While briefing about cabinet decisions, Finance Minister Arun Jaitley said that while the interests of farmers had been protected, five categories of projects, including defence and national security and rural infrastructure and low-cost housing will be exempt from strict regulations cleared during erstwhile UPA-II regime.
Restrictions on buying land, under a law passed during the UPA dispensation, were among barriers holding up projects worth almost Rs 20 lakh crore in key sectors such as rail, steel, mining and roads. Farmers are still to be compensated at four times the market rate for land in rural areas and twice the rate in urban areas, but the extent of consent needed for land acquisition has been trimmed considerably, especially for public-private partnerships.
“Procedural requirements have been relaxed - like required consent of 70 per cent of affected landowners and a study on social impact - provisions like that will not apply; higher compensation will apply,” said Jaitley, referring to five types of projects including industrial corridors around major highways.
The existing Act vide Section 105 (read with Schedule IV) has kept 13 most frequently used Acts for land Act for the central government projects out of the purview.
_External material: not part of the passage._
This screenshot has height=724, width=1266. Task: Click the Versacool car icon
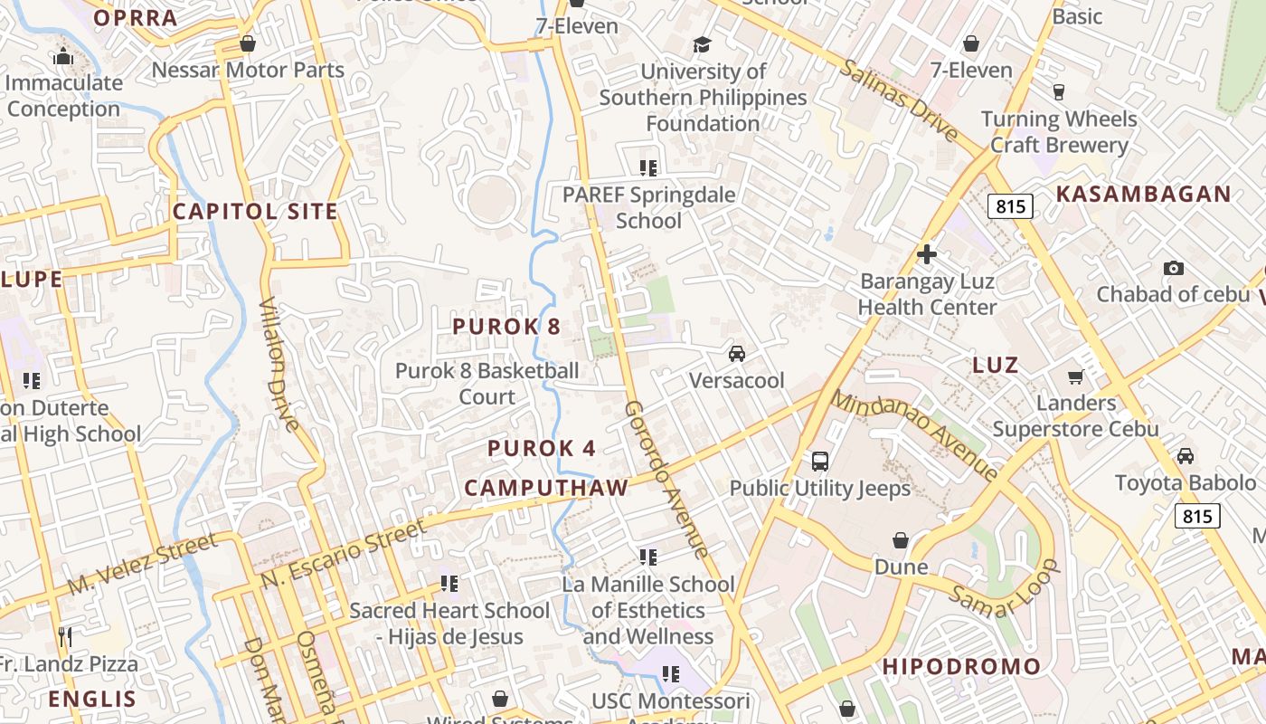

These acts are applicable for national highways, metro rail, atomic energy projects, electricity related other projects etc. Thus a large percentage of farmers and affected families were denied the compensation prescribed under the Act.“The present amendments bring all those exempted 13 Acts under the purview of this Act for the purpose of compensation as well as rehabilitation and resettlement. Therefore, the amendment benefits farmers and the affected families,” said Jaitley.
When the new amendments come into effect, the consent of four-fifths of all landholders concerned in a sale would be mandatory before any land is acquired for a private project. The ordinance will have to be cleared by the next parliamentary session which starts in February. The government has now in its seven months in office used the ordinance route six times due to a lack of majority in Rajya Sabha. After the last parliament session ended in a legislative logjam on December 23, the government passed two orders to let foreign firms raise their stakes in insurance ventures and allow the commercial mining of coal. Land reform activists have strongly condemned the amendments.
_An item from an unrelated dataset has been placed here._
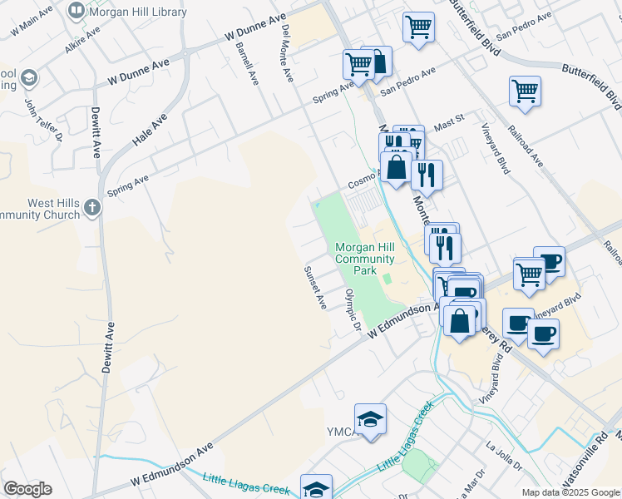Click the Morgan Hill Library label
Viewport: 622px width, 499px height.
tap(136, 11)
While talking to Millennium Post land reform activist Madhuresh said, “We strongly oppose this move and believe that this government is completely anti-poor and is only interested in pushing forward the corporate agenda. It is a Ambani-Adani Sarkaar – a company Sarkaar, which is out to sell the democratic rights of the people and traditions of law making in the Parliament in name of business.”
“The new act was framed after consulting all the stake holders and over a period of seven years after going through two Parliamentary Standing committees (2007 & 2009), both headed by senior BJP leaders – Kalyan Singh and Sumitra Mahajan,” the activist added.